[Stored records]
####

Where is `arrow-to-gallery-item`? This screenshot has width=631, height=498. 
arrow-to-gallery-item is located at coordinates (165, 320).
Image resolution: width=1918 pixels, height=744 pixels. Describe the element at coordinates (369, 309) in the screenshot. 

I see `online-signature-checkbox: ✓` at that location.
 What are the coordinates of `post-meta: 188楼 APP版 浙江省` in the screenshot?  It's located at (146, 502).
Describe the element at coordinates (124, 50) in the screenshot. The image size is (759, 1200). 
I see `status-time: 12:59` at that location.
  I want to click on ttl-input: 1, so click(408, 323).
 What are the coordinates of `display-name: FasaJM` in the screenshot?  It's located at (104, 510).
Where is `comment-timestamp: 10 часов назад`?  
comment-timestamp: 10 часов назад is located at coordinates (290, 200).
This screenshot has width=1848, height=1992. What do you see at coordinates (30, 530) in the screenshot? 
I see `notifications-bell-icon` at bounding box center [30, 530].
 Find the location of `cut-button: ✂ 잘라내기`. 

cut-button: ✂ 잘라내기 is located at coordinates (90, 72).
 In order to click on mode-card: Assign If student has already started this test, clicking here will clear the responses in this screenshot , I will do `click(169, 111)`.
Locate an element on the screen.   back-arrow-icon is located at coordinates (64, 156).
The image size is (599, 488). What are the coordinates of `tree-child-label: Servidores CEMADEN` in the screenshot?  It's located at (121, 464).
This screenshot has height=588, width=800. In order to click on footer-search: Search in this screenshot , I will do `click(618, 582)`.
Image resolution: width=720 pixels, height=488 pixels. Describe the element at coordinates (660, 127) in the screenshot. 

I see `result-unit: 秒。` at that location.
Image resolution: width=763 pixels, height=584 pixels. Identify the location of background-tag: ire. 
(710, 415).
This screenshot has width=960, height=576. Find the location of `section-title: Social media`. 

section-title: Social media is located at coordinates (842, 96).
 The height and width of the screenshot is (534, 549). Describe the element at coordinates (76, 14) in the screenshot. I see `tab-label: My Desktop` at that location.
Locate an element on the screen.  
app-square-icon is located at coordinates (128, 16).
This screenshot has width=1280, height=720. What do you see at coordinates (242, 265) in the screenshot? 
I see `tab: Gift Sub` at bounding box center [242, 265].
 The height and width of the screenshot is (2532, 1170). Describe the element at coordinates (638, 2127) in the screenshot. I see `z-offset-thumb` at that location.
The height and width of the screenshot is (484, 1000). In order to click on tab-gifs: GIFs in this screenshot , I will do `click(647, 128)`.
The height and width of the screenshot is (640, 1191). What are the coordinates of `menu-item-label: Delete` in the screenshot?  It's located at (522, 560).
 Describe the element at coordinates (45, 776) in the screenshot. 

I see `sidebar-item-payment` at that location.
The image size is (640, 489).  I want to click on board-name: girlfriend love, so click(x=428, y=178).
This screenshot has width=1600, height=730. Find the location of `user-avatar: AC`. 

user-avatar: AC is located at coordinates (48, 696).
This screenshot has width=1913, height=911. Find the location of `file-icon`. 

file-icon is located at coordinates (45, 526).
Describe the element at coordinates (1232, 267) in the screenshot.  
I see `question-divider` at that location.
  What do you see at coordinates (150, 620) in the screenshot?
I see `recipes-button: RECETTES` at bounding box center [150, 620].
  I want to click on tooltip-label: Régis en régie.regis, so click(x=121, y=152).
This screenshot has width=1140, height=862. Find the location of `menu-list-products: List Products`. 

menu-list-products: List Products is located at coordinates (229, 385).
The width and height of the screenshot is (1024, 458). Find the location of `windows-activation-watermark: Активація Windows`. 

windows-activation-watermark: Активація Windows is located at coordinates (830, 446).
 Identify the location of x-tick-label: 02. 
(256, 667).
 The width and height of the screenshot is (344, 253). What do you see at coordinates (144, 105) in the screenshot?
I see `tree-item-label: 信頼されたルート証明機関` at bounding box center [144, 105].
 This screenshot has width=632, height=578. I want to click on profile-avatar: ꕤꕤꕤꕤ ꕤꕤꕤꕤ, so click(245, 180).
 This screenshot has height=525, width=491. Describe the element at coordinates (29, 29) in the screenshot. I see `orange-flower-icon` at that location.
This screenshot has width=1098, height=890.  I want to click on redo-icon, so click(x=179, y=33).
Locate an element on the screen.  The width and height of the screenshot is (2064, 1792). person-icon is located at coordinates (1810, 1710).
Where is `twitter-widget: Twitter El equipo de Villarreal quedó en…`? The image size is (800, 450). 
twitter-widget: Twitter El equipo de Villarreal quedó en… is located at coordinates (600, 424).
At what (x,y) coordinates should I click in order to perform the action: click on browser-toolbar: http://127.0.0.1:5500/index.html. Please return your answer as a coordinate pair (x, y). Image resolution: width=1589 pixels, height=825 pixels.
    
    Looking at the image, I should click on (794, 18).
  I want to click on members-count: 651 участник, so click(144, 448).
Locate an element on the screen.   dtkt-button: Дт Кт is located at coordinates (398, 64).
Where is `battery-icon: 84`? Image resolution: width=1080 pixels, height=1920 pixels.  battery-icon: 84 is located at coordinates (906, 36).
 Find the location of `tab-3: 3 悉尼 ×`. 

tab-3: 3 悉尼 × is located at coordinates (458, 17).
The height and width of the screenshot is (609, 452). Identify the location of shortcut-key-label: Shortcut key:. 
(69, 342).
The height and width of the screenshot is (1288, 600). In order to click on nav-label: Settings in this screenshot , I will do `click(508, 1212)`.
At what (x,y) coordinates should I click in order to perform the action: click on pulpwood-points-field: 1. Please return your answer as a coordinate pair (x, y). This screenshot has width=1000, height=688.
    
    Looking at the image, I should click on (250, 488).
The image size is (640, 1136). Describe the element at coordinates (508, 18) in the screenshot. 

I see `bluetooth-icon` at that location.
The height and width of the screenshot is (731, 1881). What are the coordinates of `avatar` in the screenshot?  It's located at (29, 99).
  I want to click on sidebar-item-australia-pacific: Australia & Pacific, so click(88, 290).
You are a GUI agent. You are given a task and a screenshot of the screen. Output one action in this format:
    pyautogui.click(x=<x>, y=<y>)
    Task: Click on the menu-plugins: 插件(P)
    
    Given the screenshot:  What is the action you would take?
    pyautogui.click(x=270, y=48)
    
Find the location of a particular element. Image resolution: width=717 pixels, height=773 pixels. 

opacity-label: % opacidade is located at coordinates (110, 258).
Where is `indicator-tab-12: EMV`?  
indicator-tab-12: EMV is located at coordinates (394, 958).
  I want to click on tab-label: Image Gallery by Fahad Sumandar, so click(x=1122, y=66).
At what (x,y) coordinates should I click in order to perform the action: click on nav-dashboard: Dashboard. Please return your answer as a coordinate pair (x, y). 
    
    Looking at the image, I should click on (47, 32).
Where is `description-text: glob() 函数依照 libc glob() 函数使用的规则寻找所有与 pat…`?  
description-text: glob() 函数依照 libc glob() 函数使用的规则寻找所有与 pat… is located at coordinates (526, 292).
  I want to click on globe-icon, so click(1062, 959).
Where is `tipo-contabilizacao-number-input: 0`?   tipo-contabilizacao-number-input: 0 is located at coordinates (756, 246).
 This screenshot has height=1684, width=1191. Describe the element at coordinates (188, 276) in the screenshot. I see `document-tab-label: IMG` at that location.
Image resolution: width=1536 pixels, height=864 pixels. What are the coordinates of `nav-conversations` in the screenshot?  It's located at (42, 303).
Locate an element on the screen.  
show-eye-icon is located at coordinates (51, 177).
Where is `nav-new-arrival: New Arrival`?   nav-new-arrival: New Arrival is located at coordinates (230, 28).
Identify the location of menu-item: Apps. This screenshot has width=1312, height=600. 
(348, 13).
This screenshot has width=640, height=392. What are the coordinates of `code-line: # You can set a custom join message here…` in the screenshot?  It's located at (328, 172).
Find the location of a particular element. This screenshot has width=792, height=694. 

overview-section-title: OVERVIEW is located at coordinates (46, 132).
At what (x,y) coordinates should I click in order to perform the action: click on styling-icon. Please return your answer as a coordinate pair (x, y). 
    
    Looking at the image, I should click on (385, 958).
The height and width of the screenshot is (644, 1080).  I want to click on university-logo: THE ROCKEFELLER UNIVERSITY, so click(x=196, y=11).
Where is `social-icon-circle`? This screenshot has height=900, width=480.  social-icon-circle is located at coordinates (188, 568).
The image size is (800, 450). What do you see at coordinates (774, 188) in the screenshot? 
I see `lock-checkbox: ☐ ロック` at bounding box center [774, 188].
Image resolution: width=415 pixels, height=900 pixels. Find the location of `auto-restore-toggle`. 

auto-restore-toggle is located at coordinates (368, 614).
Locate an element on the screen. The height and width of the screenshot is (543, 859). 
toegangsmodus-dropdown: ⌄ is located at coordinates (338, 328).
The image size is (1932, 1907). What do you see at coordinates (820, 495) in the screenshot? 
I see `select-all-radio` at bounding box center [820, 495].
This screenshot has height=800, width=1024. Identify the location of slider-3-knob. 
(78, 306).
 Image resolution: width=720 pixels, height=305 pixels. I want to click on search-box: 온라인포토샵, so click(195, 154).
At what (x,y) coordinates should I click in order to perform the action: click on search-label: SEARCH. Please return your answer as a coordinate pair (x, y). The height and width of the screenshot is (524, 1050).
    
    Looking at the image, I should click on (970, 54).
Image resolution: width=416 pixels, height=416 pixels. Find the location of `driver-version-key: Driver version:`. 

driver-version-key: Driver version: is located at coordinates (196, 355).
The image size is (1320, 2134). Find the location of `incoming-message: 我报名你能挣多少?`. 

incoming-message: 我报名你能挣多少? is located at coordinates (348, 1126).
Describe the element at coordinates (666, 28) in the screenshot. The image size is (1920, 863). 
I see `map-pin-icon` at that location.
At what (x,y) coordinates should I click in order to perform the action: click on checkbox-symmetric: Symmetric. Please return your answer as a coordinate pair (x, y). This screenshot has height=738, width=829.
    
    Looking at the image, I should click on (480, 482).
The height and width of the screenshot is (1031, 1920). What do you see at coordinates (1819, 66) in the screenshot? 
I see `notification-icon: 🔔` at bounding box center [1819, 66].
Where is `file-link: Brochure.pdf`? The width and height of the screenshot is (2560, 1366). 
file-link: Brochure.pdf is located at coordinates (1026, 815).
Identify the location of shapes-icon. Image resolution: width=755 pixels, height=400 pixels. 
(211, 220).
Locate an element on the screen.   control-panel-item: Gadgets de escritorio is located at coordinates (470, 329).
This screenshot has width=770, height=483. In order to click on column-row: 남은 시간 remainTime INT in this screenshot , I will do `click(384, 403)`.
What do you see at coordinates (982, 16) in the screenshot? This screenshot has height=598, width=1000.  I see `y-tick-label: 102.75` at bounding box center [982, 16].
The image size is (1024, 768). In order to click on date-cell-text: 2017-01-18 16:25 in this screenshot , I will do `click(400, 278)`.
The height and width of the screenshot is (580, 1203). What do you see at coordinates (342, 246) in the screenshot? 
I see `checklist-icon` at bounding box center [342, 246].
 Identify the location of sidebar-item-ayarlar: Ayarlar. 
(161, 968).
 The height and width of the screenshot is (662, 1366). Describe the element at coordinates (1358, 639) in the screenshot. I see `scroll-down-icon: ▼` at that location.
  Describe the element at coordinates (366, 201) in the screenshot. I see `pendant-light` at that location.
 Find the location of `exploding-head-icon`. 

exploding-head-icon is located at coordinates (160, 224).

####

| Job item |
Please retype the lines starting at the one containing "Image resolution: width=416" and ending at the one containing "driver-version-key: Driver version: is".

| Your response |
Image resolution: width=416 pixels, height=416 pixels. Find the location of `driver-version-key: Driver version:`. 

driver-version-key: Driver version: is located at coordinates (196, 355).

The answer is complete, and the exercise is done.